What do you do when you want to put on an opera, butcan’t afford to build sets? Use the bodies of your cast and chorus to set the scene.
That’s the thinking behind vocal professor Catherine Robbin and theatre professor Gwen Dobie’s cross-departmental student production of Henry Purcell’s ever-lovely Dido and Aeneas at York University tonight and tomorrow. Projections and lighting will further help set the mood in the Sandra Faire and Ivan Fecan Theatre at the university’s spiffy performing arts digs.
The conductor — music prof Stephanie Martin — has organized period-performance continuo support for the singers. Dance prof Susan Lee contributes a modern-dance emphasis on the choreography.

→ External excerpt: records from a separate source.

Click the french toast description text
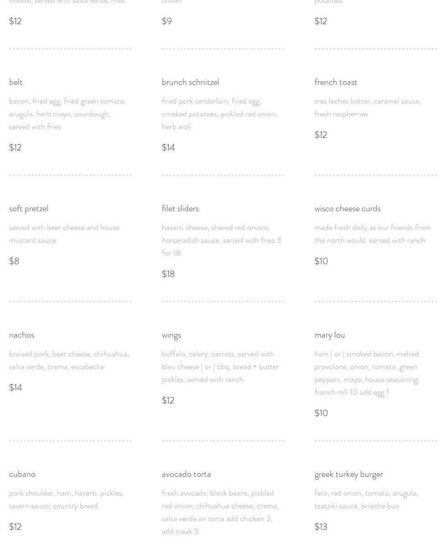Screen dimensions: 440x543 click(x=368, y=107)
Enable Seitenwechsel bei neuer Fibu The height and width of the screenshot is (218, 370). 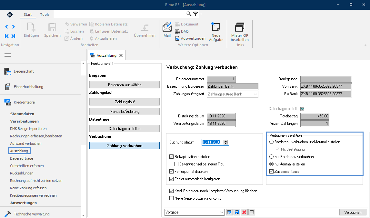[x=176, y=164]
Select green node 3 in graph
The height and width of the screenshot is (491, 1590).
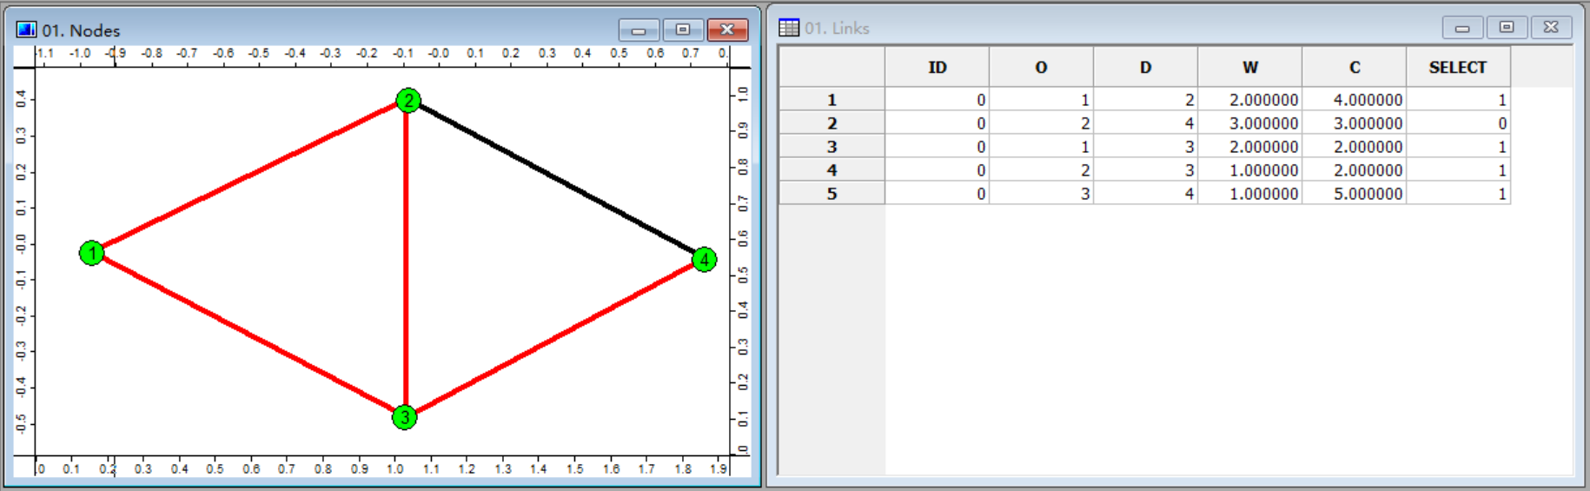tap(404, 417)
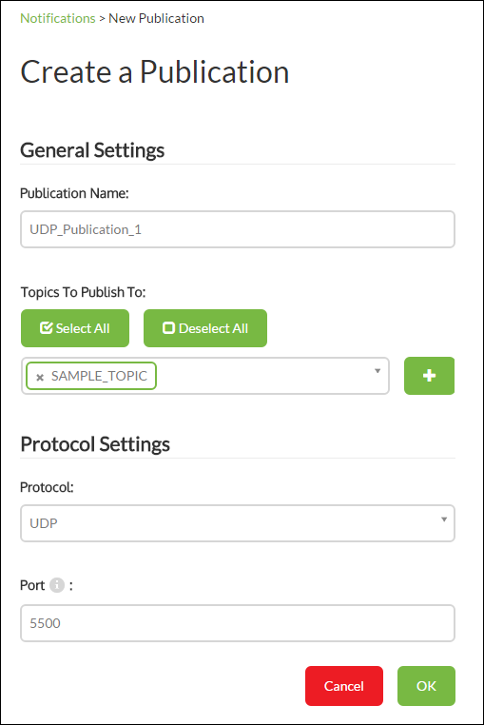Image resolution: width=484 pixels, height=725 pixels.
Task: Click the General Settings heading
Action: pyautogui.click(x=92, y=150)
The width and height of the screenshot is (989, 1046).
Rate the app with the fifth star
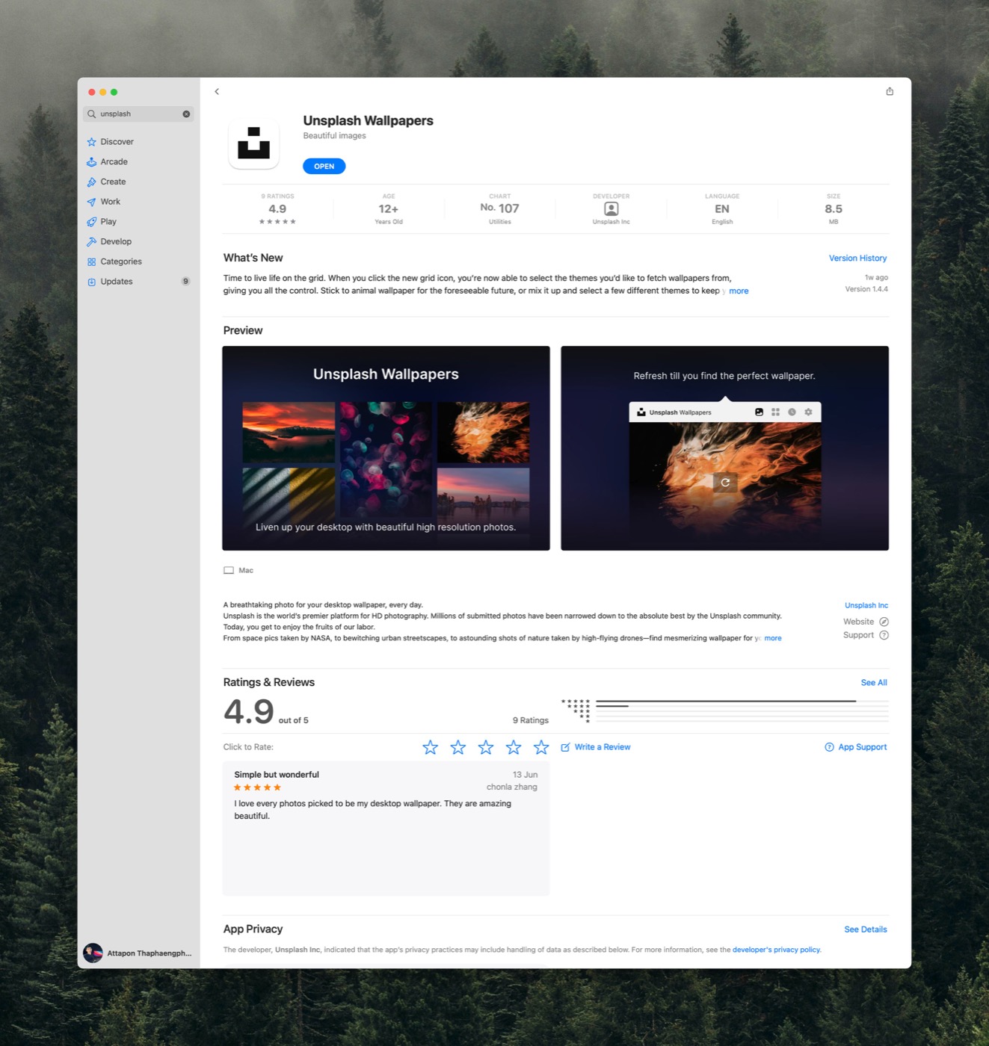pos(541,747)
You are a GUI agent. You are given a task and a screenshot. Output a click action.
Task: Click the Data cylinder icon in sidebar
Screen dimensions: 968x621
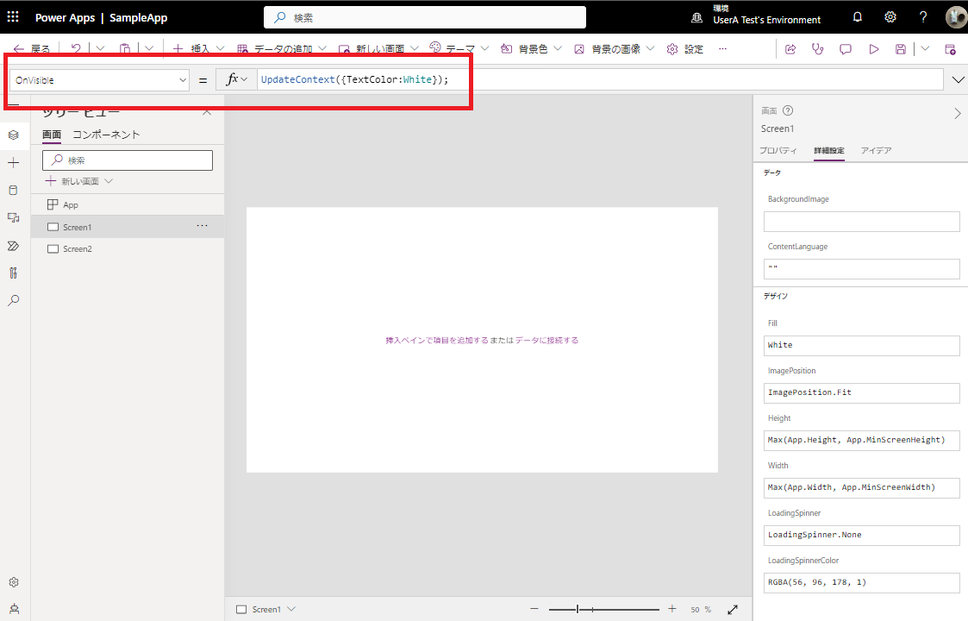tap(13, 190)
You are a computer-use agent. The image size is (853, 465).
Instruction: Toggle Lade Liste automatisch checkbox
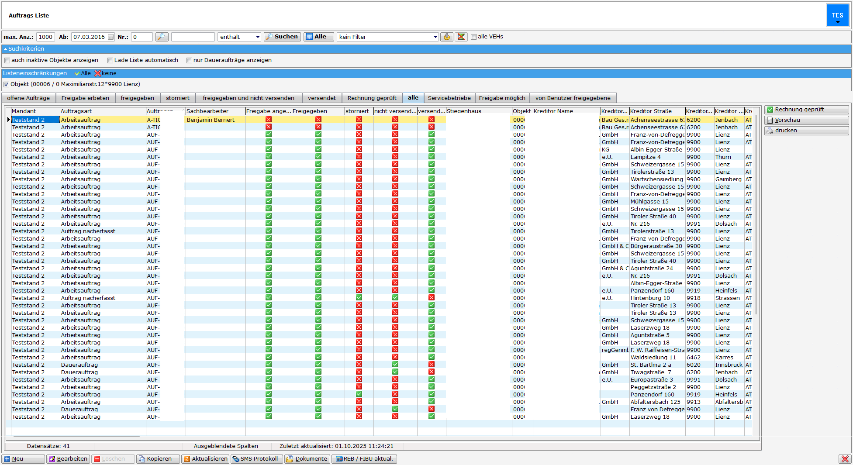(111, 61)
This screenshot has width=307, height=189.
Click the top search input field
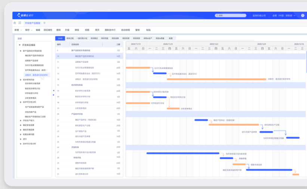point(230,15)
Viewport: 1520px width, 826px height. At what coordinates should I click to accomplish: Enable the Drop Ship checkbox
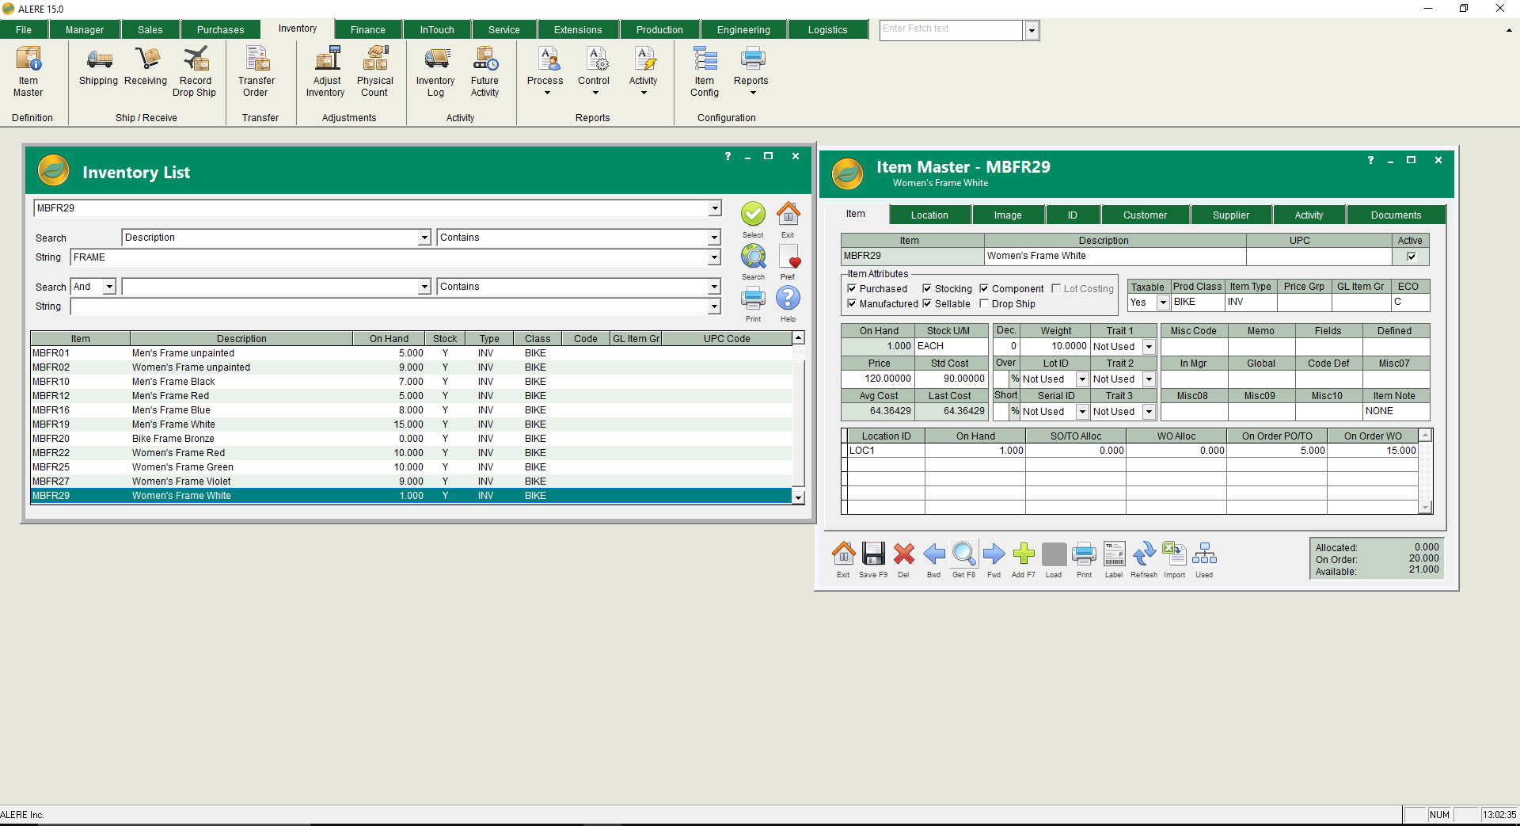click(x=984, y=304)
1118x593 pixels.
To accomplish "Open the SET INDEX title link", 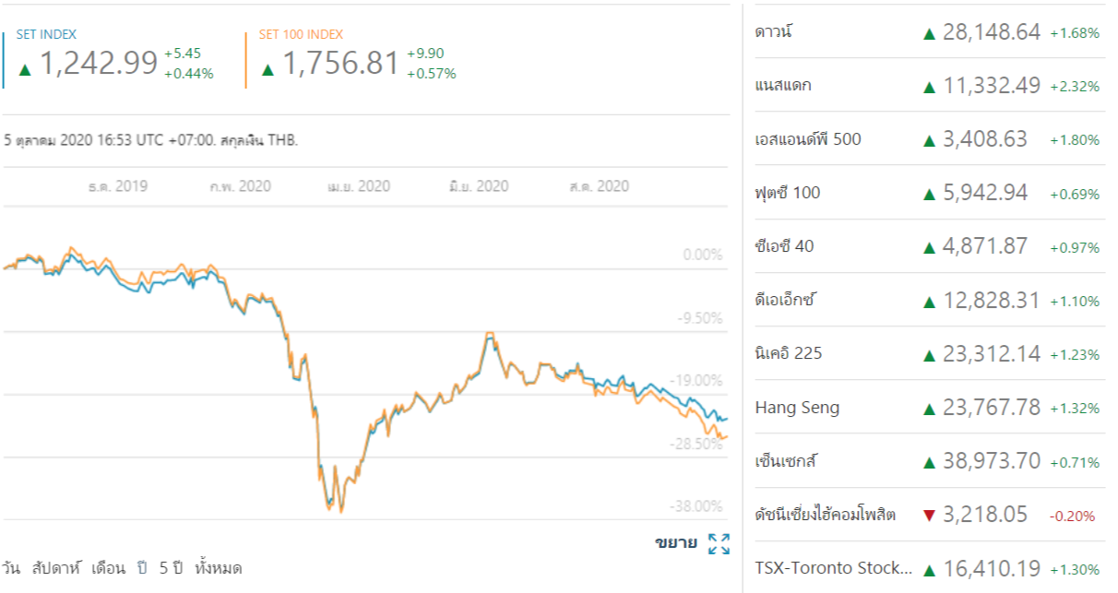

Purcell’s tidy, three-act opera, which turns 325 next year, is one of very few Baroque-era works with music in regular performance since its début as a student show at a London girls’ school.
The style and quality of productions is as varied as the clouds in the sky. The wildest I’ve seen was a 2007 effort by Sasha Waltz at Sadler’s Wells set in and around a gigantic aquarium — call it Tank Girl Goes to the Opera.
The earliest surviving score for the opera is not by Purcell, so there are dozens of scholarly revisions, conjectures and debates that anyone producing it needs to confront. But no one argues over the beauty of the music.
For all the details on the this week’s two performances, and to order the $17 tickets, click here.
Here is a little background video released by York earlier this week:
The most famous aria from the opera is Dido’s Lament. It can provide a fascinating look at how the sound and feel of Baroque music has changed over the last half-century.
My all-time favourite Dido is local mezzo Laura Pudwell, who can be heard here with Le Concert spirituel, led by Hervé Niquet:
Thy hand Belinda, darkness shades me, on thy bosom let me rest. More I would but death invades me, death is now a welcome guest. When I am laid, am laid in earth, may my wrongs create no trouble, no trouble in thy breast. When I am laid, am laid in earth, may my wrongs create no trouble, no trouble in thy breast. Remember me, remember me, but, ah, forget my fate. Remember me but, ah, forget my fate. Remember me, remember me, but, ah, forget my fate. Remember me, but, ah, forget my fate.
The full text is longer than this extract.